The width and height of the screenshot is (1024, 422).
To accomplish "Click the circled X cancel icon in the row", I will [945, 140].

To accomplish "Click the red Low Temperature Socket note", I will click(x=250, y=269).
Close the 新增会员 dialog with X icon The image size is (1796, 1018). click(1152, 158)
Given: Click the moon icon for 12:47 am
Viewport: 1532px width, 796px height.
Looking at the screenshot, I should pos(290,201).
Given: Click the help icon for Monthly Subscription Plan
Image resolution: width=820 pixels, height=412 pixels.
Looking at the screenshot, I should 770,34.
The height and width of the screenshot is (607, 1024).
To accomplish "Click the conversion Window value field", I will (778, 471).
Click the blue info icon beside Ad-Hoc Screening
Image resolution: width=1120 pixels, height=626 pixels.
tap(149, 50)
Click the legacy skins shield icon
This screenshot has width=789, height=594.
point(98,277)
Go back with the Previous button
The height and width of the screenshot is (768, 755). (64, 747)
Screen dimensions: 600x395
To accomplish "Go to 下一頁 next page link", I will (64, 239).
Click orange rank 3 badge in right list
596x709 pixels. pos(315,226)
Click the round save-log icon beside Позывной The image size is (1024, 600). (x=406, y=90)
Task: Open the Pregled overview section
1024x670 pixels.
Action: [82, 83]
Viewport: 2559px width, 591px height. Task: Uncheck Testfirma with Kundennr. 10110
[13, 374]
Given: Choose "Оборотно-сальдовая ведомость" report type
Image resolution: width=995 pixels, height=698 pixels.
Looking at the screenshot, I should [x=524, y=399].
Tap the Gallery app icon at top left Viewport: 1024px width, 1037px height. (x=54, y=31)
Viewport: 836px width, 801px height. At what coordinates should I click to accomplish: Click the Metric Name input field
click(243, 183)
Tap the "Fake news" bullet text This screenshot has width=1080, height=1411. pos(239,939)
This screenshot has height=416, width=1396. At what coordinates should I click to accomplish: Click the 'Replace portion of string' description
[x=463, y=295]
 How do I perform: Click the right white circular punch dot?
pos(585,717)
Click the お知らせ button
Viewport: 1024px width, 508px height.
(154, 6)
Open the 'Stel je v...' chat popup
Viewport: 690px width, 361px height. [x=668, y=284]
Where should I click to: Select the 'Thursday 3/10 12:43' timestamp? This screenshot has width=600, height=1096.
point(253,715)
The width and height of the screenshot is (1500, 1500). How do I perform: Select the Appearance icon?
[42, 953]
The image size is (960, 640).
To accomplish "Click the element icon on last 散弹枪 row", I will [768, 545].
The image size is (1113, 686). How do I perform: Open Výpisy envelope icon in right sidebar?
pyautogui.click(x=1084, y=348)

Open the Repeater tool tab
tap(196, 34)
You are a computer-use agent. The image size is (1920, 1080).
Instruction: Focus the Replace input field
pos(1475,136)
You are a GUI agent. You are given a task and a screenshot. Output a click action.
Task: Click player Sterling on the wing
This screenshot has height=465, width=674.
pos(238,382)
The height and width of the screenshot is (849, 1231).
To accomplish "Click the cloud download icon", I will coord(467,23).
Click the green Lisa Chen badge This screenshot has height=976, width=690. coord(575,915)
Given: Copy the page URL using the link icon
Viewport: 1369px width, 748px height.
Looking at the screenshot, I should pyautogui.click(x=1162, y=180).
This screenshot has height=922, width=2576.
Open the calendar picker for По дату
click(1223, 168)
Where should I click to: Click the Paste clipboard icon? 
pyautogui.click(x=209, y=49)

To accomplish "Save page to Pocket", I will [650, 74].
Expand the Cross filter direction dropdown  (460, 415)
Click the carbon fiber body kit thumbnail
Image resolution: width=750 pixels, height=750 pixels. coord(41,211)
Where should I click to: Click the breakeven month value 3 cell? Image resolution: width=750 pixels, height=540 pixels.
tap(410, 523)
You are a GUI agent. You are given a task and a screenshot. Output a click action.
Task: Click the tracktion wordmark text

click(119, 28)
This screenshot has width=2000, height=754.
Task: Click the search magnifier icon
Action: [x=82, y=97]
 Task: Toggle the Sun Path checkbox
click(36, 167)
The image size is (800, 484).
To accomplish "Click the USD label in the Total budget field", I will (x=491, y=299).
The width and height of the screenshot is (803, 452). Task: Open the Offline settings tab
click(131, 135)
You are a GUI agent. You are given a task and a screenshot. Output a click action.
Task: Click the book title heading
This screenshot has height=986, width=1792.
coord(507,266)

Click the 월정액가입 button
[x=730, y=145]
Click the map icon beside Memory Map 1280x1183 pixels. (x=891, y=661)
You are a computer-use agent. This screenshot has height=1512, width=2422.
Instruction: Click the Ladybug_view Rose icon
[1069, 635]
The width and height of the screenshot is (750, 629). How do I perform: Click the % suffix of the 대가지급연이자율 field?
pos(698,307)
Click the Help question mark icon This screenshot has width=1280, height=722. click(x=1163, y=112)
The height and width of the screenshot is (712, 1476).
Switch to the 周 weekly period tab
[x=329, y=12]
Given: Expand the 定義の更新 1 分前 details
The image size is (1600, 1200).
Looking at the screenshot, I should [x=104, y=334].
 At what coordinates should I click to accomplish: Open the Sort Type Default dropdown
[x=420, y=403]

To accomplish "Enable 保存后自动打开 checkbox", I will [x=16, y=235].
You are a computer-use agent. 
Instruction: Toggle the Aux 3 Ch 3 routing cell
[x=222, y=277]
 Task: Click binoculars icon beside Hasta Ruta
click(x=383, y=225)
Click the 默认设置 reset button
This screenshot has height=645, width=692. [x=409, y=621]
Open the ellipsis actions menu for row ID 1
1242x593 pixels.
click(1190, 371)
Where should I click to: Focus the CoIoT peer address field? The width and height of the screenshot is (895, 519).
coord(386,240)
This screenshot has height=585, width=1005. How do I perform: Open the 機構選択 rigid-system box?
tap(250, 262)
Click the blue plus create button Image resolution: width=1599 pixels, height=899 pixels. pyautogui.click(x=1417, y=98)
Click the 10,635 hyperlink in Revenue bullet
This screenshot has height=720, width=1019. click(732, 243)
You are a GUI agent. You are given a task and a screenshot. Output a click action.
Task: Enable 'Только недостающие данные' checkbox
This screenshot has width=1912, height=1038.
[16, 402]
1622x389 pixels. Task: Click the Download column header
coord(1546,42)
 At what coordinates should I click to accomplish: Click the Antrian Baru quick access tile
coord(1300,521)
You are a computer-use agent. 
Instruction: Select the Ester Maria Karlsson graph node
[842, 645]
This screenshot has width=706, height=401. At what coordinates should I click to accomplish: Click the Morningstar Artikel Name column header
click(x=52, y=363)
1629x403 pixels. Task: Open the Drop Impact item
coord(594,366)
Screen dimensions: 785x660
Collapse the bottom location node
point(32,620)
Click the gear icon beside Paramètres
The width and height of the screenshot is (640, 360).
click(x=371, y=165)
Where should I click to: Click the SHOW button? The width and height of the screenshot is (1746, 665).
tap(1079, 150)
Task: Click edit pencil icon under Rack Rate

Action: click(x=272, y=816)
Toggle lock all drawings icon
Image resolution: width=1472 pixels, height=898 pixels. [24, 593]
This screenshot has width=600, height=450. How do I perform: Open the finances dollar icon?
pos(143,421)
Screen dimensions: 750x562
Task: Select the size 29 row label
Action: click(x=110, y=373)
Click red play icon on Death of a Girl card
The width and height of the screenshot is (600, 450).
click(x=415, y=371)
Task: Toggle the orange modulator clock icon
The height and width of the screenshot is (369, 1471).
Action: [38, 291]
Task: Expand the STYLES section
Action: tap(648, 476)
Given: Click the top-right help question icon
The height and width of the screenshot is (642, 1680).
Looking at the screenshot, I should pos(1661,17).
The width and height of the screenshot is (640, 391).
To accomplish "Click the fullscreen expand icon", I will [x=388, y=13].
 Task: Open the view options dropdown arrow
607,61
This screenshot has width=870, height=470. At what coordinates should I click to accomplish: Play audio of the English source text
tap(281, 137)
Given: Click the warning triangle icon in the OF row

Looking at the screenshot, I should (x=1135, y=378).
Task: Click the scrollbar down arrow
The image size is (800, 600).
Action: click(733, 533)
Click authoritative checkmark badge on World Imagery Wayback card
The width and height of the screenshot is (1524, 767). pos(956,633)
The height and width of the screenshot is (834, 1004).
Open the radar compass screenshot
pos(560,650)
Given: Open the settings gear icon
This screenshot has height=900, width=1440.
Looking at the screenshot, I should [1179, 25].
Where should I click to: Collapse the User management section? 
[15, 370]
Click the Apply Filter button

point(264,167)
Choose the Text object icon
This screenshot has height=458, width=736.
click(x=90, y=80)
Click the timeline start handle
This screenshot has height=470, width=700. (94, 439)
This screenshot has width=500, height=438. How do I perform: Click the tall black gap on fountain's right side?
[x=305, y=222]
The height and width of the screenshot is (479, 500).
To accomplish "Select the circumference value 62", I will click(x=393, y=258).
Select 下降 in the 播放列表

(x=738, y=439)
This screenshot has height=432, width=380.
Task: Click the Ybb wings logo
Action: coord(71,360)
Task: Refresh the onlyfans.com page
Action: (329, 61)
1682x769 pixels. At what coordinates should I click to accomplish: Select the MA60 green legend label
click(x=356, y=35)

____

> Task instructions:
Report each line of the data that includes the string "gear".

> Solution below:
Click the gear icon beside Paramètres
Given: Open the settings gear icon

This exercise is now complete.